EXERCISE REQUIREMENTS —
Without any of the pictures, print every record below exactly.

(Items from a data source)

= Beginning of Section =

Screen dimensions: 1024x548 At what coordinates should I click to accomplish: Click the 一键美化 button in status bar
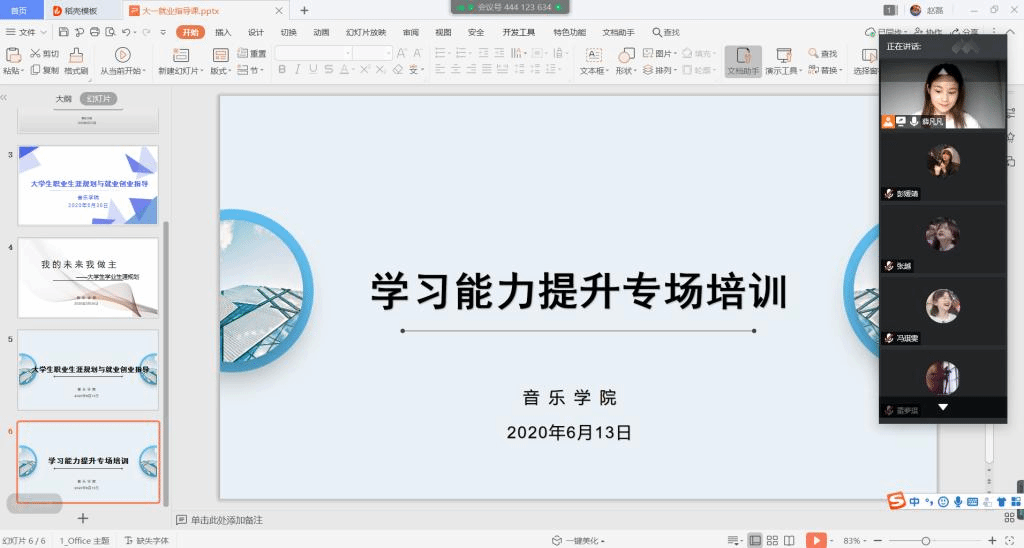580,540
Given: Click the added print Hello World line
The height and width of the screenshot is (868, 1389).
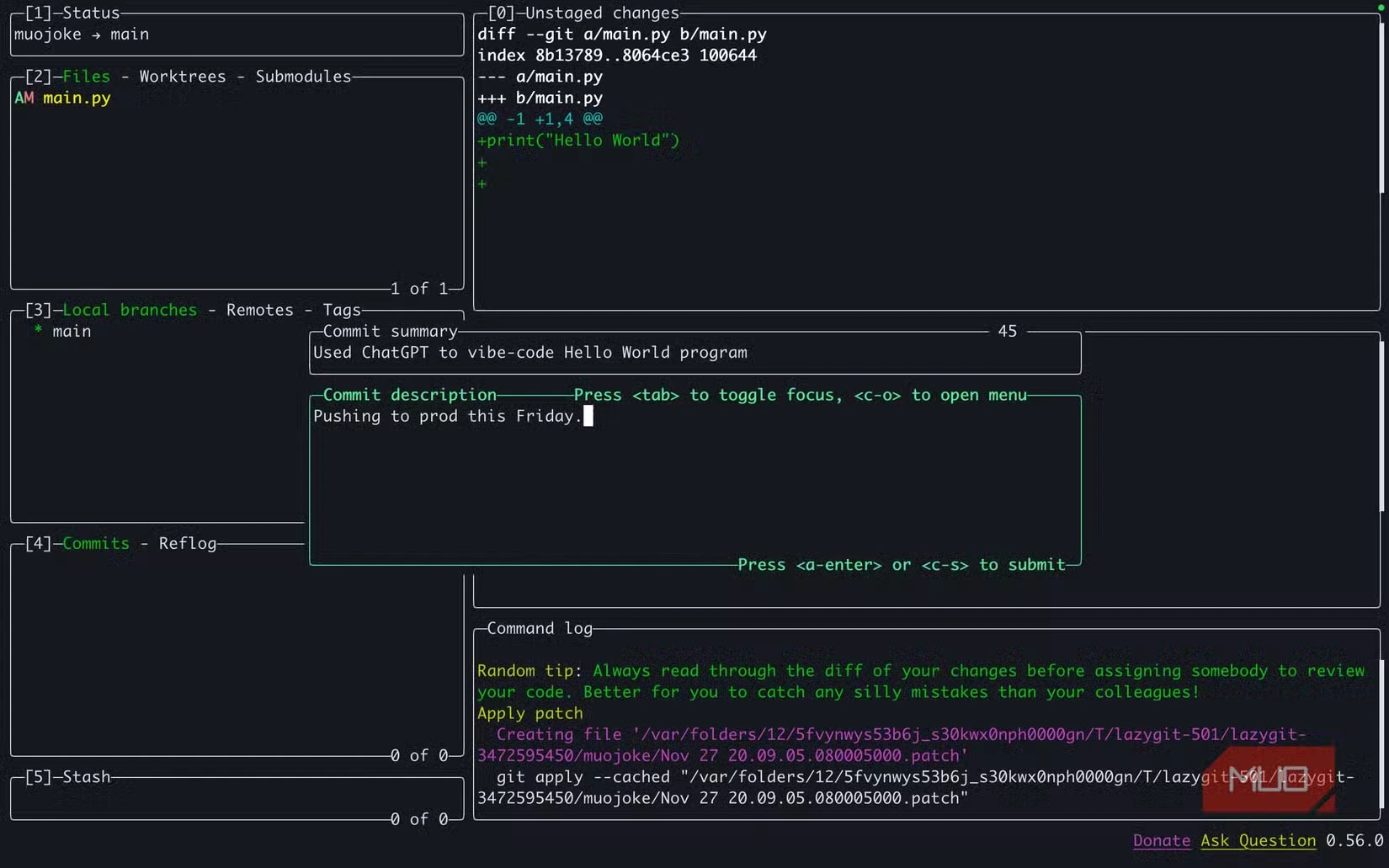Looking at the screenshot, I should click(x=577, y=141).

= End of Section =

EXERCISE SOLUTION —
Screen dimensions: 1024x548 At what coordinates should I click to accomplish: Click the 一键美化 button in status bar
580,540
Given: Click the added print Hello World line
The height and width of the screenshot is (868, 1389).
Looking at the screenshot, I should click(x=577, y=141).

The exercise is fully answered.